WORK ORDER.
Please answer from the GToTree tutorial excerpt: which flag passes the genome label mapping file to the program?

EXCERPTED TEXT.
3) And to have an outgroup to root the tree with, and to incorporate a GenBank file which GToTree can handle as input as well, we'll take an alphaproteobacterium:

curl | gunzip - > GCF_000011365.1.gbff

Mapping file for labeling specific genomes

Often it is helpful to have specific labels for specific genomes in a tree. In this case we may want to have our "new" MAG labeled as "Our_Alteromonas_MAG", instead of just "GCA_002271865.1", and we may want to label our root as "Alpha_root" instead of "GCF_000011365.1". GToTree uses TaxonKit to add lineage information to any genomes that have such information associated with them (whether provided as NCBI accessions or GenBank files), but we can also swap labels of specific genomes we know we care about and want to be able to find more easily.

To do that we just need to provide a 2-column, tab-delimited file that has the initial genome ID in the first column (this will be either the NCBI accession or the file name (depending on how the genome was provided). Here's how ours looks in this case:

cat genome_to_id_map.tsv
GCA_002271865.1.fa	Our_Alteromonas_MAG
GCF_000011365.1.gbff	GCF_000011365.1_Alpha_Outgroup

NOTE: User-provided labels given to genomes listed in this mapping file (passed to the program with the -m flag) will always take precedence over any automated lineage swapping.

Running GToTree

The accessions file can be provided as-is, but to tell GToTree which fasta and genbank files to work on, we need to put their names (or paths) into files. In the case here, this will get the job done:

ls *.fa > fasta_files.txt
ls *.gbff > genbank_files.txt

Now we are set to run GToTree:

GToTree -a alteromonas_refseq_accessions.txt -g genbank_files.txt -f fasta_files.txt -H Gammaproteobacteria.hmm -t -L Species,Strain -m genome_to_id_map.tsv -j 4 -o Alteromonas_example

Code Breakdown:

  • -a – the file with the list of accessions
  • -g – the file holding the genbank paths
  • -f – the file holding the fasta paths
  • -H – the desired HMM profiles to use (can view all default available with gtt-hmms)
  • -t – specifies to use TaxonKit to add labels with lineage information to the tree
  • -L – specifies the ranks to add when adding lineage information to the tree, since here we are working with all Alteromonas, we don't really need more than the Species (or "specific name", which in NCBI includes the Genus) and Strain (if available)
  • -m – the mapping file specifying specific labels for specific input genomes
  • -j – the number of jobs to run in parallel when possible
  • -o – the output prefix for primary output files

Viewing/Editing the tree

The output tree file "Alteromonas_aligned_SCGs_mod_names.tre" is in newick format and can be viewed/edited with any general tree program. A good one for large trees that I have installed on my laptop and use regularly is Dendroscope. And a good web-based one is the Interactive Tree of Life.

SOURCE DATA.
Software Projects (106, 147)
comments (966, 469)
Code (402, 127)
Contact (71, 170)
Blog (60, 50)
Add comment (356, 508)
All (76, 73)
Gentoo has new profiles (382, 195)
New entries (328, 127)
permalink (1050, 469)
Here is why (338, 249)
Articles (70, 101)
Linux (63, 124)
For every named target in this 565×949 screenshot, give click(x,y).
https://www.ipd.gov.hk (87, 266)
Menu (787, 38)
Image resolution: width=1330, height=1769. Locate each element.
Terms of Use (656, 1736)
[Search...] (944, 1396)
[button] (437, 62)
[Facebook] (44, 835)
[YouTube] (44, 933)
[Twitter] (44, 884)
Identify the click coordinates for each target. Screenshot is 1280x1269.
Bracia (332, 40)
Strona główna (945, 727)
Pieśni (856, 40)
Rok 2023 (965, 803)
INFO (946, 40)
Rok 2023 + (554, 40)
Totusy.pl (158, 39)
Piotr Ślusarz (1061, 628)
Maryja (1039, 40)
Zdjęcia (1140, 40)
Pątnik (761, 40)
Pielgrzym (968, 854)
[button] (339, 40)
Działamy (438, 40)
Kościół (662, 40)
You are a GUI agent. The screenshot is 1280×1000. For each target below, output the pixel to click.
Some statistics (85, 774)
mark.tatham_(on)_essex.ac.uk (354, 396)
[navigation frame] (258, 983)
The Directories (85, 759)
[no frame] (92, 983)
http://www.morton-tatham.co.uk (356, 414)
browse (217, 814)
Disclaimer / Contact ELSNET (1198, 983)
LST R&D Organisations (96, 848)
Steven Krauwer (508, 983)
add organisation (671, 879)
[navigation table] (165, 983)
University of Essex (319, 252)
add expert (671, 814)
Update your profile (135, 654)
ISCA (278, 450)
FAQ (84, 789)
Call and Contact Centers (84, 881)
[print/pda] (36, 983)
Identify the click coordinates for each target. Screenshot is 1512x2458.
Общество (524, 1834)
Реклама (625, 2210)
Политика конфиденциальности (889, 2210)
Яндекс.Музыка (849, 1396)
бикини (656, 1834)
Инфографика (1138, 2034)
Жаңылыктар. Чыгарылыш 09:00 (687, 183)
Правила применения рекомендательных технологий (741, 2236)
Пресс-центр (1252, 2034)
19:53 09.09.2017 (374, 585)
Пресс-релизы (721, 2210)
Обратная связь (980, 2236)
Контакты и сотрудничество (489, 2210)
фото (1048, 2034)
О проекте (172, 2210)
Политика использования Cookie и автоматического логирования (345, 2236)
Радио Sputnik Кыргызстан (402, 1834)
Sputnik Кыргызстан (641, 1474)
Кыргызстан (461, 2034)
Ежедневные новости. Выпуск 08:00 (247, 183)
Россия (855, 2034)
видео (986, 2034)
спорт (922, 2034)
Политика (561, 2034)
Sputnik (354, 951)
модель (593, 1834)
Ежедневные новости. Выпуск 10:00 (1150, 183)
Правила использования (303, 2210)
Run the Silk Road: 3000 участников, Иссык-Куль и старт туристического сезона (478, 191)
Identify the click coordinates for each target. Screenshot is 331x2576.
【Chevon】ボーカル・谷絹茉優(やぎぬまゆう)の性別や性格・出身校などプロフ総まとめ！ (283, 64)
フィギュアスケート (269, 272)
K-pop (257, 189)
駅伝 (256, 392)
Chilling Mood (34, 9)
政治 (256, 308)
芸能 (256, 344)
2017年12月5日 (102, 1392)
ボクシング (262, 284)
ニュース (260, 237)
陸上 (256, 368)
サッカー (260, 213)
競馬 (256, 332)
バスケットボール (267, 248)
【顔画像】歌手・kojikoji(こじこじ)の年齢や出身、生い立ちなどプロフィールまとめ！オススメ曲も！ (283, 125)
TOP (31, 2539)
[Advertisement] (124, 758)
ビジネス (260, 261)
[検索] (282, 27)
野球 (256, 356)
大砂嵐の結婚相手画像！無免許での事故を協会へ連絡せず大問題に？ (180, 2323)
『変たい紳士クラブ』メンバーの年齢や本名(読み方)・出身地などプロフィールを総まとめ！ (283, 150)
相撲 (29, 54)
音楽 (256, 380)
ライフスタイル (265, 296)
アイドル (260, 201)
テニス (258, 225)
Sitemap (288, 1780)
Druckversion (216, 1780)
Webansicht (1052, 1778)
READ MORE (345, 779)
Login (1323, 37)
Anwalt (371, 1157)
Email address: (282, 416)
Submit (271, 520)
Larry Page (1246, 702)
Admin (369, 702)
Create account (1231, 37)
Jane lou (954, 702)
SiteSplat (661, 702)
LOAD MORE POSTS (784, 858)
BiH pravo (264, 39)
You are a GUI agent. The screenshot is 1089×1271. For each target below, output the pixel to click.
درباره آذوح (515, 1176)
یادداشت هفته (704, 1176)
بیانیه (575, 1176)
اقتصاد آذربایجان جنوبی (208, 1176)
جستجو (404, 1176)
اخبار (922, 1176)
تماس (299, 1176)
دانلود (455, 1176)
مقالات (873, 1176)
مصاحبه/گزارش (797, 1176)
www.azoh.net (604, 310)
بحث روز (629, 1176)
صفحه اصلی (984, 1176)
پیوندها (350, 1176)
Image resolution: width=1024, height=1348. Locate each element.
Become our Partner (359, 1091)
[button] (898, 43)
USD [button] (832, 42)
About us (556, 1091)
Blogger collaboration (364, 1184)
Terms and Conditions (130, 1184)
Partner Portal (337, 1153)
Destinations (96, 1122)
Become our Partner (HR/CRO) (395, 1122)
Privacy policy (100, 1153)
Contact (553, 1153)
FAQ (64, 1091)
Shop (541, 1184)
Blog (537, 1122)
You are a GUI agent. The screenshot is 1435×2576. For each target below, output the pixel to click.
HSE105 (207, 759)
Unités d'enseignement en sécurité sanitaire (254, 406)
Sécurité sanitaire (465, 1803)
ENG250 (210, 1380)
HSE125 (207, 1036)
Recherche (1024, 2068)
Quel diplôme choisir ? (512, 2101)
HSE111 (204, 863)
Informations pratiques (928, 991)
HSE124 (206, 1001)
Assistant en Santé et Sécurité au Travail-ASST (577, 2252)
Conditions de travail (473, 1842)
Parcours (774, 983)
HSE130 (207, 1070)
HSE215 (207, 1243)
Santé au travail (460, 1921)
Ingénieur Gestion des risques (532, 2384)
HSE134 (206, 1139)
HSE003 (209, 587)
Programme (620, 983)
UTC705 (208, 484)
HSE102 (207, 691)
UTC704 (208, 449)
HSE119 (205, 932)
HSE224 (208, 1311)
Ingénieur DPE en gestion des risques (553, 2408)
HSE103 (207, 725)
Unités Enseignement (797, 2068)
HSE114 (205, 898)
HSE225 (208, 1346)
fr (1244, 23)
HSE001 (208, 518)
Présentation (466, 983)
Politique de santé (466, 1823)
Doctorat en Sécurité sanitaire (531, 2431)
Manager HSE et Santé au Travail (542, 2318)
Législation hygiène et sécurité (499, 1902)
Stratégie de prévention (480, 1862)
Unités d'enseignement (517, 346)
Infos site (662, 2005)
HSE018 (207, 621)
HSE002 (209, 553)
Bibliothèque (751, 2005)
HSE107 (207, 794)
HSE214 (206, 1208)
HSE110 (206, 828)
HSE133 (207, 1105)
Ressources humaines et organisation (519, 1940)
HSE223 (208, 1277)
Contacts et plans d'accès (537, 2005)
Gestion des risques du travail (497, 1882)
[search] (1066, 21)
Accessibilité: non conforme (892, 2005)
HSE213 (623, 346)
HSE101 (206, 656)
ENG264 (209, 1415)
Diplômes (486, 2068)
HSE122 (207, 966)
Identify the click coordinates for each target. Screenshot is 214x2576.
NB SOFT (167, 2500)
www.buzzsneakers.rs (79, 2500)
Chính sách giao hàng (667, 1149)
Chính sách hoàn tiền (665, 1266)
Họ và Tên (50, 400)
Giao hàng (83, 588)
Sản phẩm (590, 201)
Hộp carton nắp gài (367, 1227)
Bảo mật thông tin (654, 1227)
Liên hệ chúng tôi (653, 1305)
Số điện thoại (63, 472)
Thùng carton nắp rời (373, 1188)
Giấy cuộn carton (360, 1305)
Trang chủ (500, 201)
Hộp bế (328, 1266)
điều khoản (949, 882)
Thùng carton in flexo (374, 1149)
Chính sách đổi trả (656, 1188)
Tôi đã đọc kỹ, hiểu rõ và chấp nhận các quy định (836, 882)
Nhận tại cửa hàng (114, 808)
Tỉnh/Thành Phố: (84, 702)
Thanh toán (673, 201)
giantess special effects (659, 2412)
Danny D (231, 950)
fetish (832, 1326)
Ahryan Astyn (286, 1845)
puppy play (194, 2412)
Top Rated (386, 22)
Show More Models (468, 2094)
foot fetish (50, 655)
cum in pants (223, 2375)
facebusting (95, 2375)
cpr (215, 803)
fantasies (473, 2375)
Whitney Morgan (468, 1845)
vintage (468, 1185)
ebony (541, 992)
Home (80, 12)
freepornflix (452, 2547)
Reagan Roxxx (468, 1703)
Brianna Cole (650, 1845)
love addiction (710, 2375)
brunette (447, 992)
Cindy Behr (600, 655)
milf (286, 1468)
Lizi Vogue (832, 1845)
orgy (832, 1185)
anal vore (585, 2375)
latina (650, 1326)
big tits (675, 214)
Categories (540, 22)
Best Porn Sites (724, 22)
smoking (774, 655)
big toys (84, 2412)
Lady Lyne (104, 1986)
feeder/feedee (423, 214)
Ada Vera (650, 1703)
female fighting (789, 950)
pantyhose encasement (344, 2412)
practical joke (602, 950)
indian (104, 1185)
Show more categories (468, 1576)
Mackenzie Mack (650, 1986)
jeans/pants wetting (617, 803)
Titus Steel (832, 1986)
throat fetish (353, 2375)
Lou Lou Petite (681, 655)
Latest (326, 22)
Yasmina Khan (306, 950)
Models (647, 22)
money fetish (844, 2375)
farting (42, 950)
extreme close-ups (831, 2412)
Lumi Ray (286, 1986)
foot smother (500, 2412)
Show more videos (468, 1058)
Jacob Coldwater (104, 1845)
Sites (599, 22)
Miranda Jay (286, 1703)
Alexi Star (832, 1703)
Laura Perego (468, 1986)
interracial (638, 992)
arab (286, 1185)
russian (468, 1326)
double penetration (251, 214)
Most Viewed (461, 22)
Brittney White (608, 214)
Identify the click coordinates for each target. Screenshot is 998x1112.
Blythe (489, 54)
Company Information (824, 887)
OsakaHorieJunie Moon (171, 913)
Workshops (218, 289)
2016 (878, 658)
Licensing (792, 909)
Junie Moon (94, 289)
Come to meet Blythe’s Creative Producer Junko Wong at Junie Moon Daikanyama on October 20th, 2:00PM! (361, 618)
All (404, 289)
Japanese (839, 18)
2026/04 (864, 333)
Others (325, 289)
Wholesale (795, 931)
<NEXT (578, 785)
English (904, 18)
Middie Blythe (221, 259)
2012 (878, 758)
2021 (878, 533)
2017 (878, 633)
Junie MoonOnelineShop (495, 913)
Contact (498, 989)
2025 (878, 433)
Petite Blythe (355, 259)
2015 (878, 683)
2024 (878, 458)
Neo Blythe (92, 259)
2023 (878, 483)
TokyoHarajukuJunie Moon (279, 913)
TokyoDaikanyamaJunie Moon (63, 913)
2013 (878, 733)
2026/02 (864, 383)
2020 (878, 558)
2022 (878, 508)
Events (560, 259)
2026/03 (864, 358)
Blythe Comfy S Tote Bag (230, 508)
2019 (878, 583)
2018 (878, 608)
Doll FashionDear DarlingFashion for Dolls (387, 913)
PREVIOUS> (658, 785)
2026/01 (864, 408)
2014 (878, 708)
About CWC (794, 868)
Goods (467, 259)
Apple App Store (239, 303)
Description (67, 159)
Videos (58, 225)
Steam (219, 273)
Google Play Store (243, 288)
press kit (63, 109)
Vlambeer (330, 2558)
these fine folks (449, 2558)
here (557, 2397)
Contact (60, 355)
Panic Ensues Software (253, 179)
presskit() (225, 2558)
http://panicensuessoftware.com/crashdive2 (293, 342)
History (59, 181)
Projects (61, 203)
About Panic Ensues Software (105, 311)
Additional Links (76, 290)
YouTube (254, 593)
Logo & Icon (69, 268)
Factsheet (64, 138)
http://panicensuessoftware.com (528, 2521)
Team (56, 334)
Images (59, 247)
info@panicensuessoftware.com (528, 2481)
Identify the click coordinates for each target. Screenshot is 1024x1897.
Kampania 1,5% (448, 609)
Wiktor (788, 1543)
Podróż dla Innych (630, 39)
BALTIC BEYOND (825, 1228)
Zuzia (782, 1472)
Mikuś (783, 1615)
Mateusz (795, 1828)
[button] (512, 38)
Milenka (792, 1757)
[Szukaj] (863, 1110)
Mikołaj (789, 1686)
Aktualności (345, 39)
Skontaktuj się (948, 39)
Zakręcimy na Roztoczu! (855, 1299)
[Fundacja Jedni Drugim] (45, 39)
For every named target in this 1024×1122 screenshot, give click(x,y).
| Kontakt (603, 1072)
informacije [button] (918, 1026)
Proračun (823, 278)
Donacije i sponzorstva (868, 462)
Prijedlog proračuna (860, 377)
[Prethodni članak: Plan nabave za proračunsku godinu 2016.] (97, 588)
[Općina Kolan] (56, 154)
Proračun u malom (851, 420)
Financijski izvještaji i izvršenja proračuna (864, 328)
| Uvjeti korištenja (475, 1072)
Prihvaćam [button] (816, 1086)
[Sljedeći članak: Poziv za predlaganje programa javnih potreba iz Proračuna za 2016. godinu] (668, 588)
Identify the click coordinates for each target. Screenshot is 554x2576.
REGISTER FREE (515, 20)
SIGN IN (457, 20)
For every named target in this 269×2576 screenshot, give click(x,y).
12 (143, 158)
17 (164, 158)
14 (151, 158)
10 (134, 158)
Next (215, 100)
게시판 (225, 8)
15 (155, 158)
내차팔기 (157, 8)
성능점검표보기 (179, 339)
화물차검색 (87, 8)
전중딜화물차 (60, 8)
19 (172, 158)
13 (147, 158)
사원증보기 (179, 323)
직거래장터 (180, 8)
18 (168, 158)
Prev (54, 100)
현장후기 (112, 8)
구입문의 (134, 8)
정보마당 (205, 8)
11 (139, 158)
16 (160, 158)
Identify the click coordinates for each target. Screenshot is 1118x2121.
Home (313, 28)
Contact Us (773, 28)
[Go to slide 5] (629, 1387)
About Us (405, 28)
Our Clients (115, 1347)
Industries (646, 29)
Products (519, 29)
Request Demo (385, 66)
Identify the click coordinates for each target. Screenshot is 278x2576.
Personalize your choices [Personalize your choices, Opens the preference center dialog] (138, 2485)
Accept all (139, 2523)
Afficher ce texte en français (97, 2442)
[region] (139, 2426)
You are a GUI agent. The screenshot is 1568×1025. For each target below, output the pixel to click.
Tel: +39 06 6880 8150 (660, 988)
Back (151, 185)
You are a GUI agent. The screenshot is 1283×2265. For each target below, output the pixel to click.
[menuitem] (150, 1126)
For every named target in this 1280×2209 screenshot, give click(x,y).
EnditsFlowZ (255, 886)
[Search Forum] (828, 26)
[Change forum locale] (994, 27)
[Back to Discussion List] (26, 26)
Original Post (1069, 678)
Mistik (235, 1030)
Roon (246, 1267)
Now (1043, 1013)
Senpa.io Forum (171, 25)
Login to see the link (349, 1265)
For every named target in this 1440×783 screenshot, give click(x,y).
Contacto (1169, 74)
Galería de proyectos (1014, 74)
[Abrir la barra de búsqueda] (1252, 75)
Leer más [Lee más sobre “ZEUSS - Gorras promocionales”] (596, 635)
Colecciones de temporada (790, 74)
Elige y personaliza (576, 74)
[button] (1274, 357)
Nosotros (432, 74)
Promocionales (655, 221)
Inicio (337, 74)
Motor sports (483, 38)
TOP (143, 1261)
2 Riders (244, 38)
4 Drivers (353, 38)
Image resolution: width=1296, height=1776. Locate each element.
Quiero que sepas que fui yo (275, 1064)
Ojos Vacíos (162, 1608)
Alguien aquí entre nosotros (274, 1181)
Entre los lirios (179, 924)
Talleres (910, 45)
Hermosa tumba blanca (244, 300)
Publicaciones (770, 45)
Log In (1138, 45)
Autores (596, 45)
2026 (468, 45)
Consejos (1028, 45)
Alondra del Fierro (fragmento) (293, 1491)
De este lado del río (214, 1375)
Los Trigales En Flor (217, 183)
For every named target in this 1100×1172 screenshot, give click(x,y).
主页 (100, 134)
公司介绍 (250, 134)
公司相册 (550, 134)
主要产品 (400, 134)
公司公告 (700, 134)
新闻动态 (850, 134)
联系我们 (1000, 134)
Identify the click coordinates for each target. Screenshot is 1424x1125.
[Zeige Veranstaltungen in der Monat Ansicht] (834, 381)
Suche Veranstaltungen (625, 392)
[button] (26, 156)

ANSWER TO THE PROBLEM.
The -m flag.